# If a 0.614 g sample of a gas maintains a pressure of 238 mm Hg when contained in a 1.0L flask at 0.0°C, what is the gases molecular weight?

Nov 20, 2015

The molecular weight (molar mass) in g/mol is $\text{44.0 g}$.

#### Explanation:

We first need to use the ideal gas law to determine the moles of the gas. Then we will divide the given mass by the calculated moles.

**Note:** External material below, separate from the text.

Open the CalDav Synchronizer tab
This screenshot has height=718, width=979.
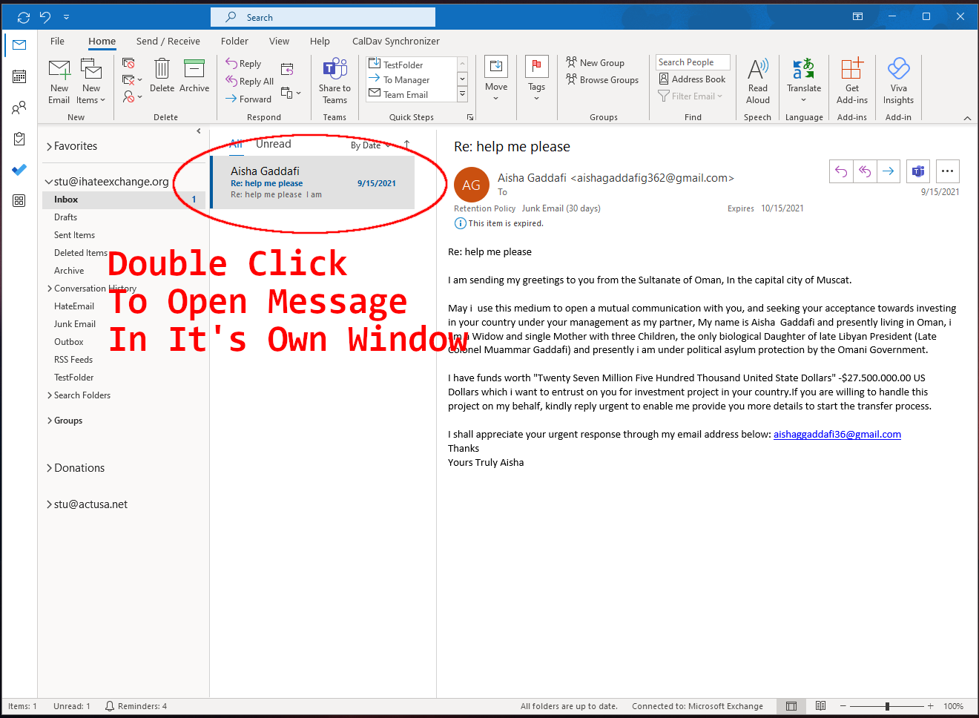click(396, 41)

The equation for the ideal gas law is $P V = n R T$.

Given
$\text{mass"="0.614 g}$
$P = \text{238 mmHg"="238 torr}$
$V = \text{1.0 L}$
$T = \text{0.0"^"o""C"+273.15="273.15 K}$
$R = \text{62.363577 L torr K"^(-1) "mol"^(-1)}$
https://en.wikipedia.org/wiki/Gas_constant

Unknown
moles of gas

Solution
Rearrange the equation for the ideal gas law to isolate $n$, then solve.

$n = \frac{P V}{R T}$

n=((238cancel"torr")xx(1.0cancel"L"))/((62.363577cancel"L" cancel"torr" cancel("K"^(-1)) "mol"^(-1))xx(273.15cancel"K"))="0.01397 mol"

Determine molecular weight in g/mol by dividing the given mass by the calculated moles.

$\text{molecular weight"=(0.614"g")/(0.01397"mol")="44.0 g/mol}$

This could be carbon dioxide gas, as it has a molar mass of $\text{44.0 g/mol}$.